Irã acusa Israel de usar bruxaria e espíritos em guerra e espionagem

Abdollah Ganji, antigo diretor do jornal iraniano Javan — vinculado à Guarda Revolucionária Islâmica — e atualmente conselheiro do prefeito de Teerã, fez recentemente declarações polêmicas, alegando que Israel estaria a recorrer a práticas de bruxaria e forças sobrenaturais em conflitos recentes. Segundo ele, a presença de “talismãs com símbolos judaicos” encontrados nas ruas da capital iraniana após confrontos militares indicaria o uso de “espíritos ocultos” por parte de Israel.

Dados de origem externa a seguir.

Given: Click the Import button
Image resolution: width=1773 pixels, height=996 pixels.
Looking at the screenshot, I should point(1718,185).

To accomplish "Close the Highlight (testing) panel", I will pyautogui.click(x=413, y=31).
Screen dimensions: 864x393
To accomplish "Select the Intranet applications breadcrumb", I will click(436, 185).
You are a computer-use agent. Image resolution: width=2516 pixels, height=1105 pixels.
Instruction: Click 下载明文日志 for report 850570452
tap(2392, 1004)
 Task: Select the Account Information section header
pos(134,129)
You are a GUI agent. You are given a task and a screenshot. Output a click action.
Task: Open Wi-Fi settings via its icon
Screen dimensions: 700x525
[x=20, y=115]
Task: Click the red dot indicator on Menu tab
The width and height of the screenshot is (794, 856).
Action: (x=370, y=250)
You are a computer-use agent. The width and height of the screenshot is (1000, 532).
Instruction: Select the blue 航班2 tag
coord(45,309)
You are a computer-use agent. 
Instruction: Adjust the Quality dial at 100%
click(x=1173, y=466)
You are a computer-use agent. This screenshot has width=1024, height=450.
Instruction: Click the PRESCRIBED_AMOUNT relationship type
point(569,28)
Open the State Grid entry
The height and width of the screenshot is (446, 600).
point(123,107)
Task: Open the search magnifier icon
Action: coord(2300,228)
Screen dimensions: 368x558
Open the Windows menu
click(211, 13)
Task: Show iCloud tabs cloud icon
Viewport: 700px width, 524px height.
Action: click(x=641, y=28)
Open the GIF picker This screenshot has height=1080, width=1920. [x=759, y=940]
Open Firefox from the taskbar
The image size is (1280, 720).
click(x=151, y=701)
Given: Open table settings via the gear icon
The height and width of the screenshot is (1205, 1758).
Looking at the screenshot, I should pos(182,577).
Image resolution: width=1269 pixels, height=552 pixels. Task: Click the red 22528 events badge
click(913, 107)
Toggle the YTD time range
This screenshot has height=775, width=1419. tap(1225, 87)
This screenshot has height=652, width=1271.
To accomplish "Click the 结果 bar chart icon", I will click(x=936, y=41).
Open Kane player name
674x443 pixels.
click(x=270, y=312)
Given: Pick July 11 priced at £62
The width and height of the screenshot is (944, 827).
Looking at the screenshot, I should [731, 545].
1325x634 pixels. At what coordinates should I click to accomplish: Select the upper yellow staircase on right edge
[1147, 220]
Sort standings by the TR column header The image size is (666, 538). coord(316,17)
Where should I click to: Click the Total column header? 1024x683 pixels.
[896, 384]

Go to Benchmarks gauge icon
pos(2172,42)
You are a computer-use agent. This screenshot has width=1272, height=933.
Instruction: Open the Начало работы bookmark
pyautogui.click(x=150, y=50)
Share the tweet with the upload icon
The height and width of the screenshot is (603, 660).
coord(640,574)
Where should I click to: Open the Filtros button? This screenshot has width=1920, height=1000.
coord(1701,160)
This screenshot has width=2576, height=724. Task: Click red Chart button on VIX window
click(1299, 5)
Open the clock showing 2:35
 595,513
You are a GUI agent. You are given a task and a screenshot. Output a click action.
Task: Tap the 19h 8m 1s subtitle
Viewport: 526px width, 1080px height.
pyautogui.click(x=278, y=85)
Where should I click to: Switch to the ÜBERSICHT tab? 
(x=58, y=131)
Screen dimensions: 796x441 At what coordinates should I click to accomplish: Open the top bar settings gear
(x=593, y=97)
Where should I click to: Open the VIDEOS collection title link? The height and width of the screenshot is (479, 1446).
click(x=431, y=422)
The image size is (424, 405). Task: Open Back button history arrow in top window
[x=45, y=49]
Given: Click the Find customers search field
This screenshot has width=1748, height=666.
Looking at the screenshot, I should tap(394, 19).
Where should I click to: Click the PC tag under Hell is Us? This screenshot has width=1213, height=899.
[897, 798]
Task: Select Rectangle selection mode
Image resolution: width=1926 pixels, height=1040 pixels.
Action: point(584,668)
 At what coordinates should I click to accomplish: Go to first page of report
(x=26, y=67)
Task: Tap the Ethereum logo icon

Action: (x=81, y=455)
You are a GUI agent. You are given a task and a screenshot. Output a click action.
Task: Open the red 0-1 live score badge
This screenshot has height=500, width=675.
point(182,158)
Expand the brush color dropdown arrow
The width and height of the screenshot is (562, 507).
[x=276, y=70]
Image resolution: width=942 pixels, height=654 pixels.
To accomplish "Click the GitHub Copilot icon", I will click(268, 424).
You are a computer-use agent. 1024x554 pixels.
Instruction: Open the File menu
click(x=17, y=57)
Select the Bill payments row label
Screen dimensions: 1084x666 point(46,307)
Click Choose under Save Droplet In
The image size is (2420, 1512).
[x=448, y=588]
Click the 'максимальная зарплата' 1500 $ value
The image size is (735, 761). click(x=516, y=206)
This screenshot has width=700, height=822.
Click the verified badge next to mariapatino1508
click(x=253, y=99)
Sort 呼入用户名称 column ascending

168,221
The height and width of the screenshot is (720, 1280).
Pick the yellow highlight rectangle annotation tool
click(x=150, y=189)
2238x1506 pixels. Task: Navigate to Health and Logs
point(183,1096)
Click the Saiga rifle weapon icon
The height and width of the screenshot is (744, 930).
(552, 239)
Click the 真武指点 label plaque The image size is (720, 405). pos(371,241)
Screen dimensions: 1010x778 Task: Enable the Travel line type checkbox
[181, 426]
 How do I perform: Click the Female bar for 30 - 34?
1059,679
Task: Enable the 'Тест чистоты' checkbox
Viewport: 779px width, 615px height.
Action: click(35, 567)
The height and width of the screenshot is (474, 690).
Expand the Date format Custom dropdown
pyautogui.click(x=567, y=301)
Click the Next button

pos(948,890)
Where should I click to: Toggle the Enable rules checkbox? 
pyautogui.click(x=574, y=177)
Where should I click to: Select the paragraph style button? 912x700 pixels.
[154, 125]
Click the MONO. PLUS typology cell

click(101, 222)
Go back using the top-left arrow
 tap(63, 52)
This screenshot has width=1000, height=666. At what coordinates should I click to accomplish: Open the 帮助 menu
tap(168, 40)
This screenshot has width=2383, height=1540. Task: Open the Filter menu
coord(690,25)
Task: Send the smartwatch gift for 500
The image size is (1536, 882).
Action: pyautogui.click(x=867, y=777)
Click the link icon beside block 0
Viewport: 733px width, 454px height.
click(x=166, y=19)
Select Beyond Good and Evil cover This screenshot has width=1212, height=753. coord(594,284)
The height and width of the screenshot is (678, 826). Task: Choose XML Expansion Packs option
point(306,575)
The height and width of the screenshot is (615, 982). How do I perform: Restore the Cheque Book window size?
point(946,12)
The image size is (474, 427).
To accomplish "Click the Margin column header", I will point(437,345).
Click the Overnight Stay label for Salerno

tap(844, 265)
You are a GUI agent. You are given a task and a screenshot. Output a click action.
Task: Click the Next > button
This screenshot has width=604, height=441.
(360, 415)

Em uma publicação feita nesta quinta-feira na rede social X (antigo Twitter), Ganji afirmou que os objetos encontrados continham inscrições esotéricas, o que, segundo sua interpretação, reforça uma antiga acusação do líder supremo Ali Khamenei. Em 2020, Khamenei sugeriu que potências ocidentais e israelenses estariam a empregar “ciências ocultas e jinn” — entidades mencionadas no Alcorão — para fins de espionagem.

Na tradição islâmica, jinn são criaturas feitas de fogo invisível, com a capacidade de se transformar, manipular pensamentos e atuar secretamente. Autoridades religiosas do Irã já insinuaram anteriormente que Israel teria domínio sobre esses seres, usando-os como ferramenta de guerra e inteligência.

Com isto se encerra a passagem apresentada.